STATED TASK ▸
Format the stretch of the listing from the line containing "Collapse the Code" through the line containing "Action: pos(472,163)" as a two-column CSV with the headers input and output. Give one row per answer, with the text it responds to under input and the answer under output, each field quoted and line breaks replaced by spaces.

RECORDS FOR THE EXERCISE ▸

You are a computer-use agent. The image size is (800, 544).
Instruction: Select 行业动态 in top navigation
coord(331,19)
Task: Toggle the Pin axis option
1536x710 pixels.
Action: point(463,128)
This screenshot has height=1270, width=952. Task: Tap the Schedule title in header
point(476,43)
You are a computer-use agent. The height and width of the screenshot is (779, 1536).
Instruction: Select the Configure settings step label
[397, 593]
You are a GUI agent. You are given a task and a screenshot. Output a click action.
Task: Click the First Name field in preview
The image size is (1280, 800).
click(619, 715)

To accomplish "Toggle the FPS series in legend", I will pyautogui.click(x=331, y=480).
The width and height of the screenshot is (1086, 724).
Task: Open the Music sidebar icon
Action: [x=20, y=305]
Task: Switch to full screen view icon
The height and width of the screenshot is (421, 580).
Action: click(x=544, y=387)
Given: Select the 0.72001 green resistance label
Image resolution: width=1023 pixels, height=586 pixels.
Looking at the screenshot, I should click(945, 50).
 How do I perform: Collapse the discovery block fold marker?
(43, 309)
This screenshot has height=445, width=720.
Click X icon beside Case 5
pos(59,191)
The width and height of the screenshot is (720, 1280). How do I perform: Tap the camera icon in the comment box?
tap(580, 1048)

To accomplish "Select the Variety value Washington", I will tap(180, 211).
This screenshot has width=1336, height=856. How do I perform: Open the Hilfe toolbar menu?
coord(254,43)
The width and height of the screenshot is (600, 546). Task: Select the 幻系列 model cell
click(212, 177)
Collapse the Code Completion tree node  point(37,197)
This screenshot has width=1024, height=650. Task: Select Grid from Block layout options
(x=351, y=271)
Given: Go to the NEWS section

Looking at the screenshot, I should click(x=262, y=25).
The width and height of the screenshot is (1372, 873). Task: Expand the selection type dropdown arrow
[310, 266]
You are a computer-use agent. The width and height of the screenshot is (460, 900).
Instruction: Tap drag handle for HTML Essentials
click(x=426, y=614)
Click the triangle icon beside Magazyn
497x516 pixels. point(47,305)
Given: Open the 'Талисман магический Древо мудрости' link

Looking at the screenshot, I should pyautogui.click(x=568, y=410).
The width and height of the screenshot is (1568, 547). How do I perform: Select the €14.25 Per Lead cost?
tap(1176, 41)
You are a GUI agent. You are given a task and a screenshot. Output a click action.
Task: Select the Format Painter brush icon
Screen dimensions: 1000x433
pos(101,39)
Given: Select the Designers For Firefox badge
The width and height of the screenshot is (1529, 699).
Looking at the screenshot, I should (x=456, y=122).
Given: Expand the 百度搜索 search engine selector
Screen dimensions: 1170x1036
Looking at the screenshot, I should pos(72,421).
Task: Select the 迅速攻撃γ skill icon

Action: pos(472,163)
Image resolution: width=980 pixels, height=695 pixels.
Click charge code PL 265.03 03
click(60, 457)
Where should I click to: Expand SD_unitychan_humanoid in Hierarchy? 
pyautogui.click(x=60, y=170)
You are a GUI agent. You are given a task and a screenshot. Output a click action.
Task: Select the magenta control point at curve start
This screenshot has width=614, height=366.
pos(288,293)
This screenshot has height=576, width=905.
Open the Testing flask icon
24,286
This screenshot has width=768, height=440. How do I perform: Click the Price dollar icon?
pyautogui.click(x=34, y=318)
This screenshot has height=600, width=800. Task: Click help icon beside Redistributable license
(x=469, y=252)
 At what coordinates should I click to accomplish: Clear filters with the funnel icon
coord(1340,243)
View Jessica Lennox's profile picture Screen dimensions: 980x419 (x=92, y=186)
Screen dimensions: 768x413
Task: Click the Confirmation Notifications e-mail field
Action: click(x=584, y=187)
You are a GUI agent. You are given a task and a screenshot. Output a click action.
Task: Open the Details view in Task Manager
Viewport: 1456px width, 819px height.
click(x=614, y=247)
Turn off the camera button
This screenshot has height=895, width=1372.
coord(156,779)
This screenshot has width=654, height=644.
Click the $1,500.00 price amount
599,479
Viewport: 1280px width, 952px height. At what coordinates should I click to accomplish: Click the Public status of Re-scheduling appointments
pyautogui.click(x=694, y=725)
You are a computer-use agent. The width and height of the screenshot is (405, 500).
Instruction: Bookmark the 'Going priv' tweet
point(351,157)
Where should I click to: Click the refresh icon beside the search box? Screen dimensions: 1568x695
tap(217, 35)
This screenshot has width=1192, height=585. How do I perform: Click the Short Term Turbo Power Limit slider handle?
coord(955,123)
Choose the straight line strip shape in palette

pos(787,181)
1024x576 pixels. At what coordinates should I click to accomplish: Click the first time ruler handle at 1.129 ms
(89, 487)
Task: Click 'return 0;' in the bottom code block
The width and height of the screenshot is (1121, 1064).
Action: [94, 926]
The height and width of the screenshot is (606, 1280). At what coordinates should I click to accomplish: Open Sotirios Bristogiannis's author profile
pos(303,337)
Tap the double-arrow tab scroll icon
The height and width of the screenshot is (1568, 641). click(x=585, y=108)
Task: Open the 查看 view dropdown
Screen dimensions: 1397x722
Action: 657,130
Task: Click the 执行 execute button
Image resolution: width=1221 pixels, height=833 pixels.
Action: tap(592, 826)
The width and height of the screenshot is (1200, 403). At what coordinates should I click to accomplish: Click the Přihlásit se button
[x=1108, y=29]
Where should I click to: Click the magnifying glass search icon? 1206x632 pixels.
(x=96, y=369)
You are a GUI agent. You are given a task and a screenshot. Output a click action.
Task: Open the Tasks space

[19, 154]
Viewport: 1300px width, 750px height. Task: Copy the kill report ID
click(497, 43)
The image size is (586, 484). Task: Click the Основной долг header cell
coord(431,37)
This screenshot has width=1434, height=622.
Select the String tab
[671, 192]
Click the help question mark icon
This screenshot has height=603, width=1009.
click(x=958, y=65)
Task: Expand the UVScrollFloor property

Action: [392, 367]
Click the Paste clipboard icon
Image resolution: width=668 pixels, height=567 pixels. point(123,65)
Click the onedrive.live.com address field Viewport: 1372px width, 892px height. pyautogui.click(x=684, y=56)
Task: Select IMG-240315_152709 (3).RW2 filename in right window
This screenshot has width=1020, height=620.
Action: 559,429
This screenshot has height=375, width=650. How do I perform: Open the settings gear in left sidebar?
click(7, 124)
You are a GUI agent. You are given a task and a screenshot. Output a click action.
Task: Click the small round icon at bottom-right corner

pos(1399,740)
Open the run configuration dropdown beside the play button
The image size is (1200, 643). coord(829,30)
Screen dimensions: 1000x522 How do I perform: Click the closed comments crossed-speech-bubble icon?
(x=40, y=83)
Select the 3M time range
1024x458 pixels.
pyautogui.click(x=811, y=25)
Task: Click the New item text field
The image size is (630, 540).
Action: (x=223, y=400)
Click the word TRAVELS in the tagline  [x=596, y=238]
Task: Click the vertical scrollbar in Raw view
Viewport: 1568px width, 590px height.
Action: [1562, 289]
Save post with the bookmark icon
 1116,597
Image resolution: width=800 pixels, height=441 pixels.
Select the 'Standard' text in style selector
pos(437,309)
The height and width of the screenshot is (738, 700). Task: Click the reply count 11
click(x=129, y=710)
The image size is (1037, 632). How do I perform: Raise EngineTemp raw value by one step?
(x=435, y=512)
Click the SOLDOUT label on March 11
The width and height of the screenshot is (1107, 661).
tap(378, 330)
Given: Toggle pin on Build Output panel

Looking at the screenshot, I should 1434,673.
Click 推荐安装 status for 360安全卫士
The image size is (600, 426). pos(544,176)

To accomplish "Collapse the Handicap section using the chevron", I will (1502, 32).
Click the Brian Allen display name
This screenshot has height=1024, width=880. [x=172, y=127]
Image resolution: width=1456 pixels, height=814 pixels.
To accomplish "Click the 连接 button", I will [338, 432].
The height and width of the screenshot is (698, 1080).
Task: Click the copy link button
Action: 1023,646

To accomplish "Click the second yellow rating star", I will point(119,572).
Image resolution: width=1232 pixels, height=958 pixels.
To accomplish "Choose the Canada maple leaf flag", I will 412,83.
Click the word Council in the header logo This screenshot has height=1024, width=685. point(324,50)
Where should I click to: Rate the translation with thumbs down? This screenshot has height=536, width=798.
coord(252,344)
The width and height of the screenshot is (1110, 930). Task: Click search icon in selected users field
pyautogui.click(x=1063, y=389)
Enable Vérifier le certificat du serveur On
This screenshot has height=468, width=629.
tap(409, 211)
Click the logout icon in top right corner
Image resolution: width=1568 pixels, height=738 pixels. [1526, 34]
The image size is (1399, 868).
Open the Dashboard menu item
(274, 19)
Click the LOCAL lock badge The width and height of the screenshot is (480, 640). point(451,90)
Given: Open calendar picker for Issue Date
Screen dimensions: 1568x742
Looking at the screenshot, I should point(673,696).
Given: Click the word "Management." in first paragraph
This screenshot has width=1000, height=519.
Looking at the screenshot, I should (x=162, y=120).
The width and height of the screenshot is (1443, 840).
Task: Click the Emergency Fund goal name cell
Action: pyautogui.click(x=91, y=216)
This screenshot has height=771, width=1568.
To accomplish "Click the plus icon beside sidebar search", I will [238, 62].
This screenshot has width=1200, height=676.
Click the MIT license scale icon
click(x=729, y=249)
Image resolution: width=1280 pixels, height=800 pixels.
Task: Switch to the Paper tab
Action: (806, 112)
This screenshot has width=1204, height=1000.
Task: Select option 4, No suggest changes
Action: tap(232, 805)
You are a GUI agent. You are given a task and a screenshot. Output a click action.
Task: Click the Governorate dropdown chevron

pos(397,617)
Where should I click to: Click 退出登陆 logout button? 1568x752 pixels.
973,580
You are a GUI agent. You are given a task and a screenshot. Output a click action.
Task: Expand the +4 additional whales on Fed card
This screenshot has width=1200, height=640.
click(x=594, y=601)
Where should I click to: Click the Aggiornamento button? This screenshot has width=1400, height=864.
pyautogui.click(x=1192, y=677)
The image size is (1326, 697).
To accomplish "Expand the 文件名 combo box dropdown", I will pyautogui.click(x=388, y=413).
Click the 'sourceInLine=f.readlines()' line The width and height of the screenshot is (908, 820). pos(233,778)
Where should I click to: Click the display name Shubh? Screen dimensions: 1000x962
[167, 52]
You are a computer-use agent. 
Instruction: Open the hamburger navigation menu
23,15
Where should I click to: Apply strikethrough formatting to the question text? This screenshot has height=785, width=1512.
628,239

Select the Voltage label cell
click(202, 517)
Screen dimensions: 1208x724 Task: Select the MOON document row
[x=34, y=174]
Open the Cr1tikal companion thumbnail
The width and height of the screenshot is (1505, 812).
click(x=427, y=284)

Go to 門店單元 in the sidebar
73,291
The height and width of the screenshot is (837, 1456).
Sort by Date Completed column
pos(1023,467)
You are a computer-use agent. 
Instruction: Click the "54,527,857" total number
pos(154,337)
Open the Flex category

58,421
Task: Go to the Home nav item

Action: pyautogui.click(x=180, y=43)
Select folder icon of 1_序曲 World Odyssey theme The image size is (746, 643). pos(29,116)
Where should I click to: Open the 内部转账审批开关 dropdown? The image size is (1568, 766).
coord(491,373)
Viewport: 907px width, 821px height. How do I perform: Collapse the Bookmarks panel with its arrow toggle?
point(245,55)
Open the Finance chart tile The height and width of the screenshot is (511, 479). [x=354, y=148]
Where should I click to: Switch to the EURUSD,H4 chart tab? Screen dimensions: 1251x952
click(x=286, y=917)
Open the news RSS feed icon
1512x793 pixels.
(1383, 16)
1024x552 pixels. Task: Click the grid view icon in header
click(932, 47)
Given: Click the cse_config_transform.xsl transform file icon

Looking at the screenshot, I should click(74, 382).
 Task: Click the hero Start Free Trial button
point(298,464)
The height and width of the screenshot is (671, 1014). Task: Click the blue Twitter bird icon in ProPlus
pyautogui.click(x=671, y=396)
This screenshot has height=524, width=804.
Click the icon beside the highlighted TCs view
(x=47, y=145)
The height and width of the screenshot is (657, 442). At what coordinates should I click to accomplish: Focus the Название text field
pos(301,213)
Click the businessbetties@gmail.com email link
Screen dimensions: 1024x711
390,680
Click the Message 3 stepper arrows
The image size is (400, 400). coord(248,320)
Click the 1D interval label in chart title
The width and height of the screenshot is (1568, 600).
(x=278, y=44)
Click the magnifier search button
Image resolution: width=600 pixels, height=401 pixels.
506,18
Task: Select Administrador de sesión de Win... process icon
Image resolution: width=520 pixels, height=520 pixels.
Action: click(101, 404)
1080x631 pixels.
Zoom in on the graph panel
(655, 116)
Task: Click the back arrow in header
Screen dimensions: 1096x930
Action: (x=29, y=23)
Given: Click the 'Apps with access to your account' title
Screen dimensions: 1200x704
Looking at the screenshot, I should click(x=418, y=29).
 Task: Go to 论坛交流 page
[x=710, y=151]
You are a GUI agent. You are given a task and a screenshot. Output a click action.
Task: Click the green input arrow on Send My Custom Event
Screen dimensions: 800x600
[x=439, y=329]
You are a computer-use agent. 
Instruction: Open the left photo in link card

SOLUTION TO THIS EXERCISE ▸
input,output
"Collapse the Code Completion tree node","point(37,197)"
"This screenshot has width=1024, height=650. Task: Select Grid from Block layout options","(x=351, y=271)"
"Given: Go to the NEWS section","Looking at the screenshot, I should click(x=262, y=25)."
"The width and height of the screenshot is (1372, 873). Task: Expand the selection type dropdown arrow","[310, 266]"
"You are a computer-use agent. The width and height of the screenshot is (460, 900). Instruction: Tap drag handle for HTML Essentials","click(x=426, y=614)"
"Click the triangle icon beside Magazyn","497x516 pixels. point(47,305)"
"Given: Open the 'Талисман магический Древо мудрости' link","Looking at the screenshot, I should pyautogui.click(x=568, y=410)."
"The width and height of the screenshot is (1568, 547). How do I perform: Select the €14.25 Per Lead cost?","tap(1176, 41)"
"You are a GUI agent. You are given a task and a screenshot. Output a click action. Task: Select the Format Painter brush icon Screen dimensions: 1000x433","pos(101,39)"
"Given: Select the Designers For Firefox badge The width and height of the screenshot is (1529, 699).","Looking at the screenshot, I should (x=456, y=122)."
"Given: Expand the 百度搜索 search engine selector Screen dimensions: 1170x1036","Looking at the screenshot, I should pos(72,421)."
"Task: Select the 迅速攻撃γ skill icon","Action: pos(472,163)"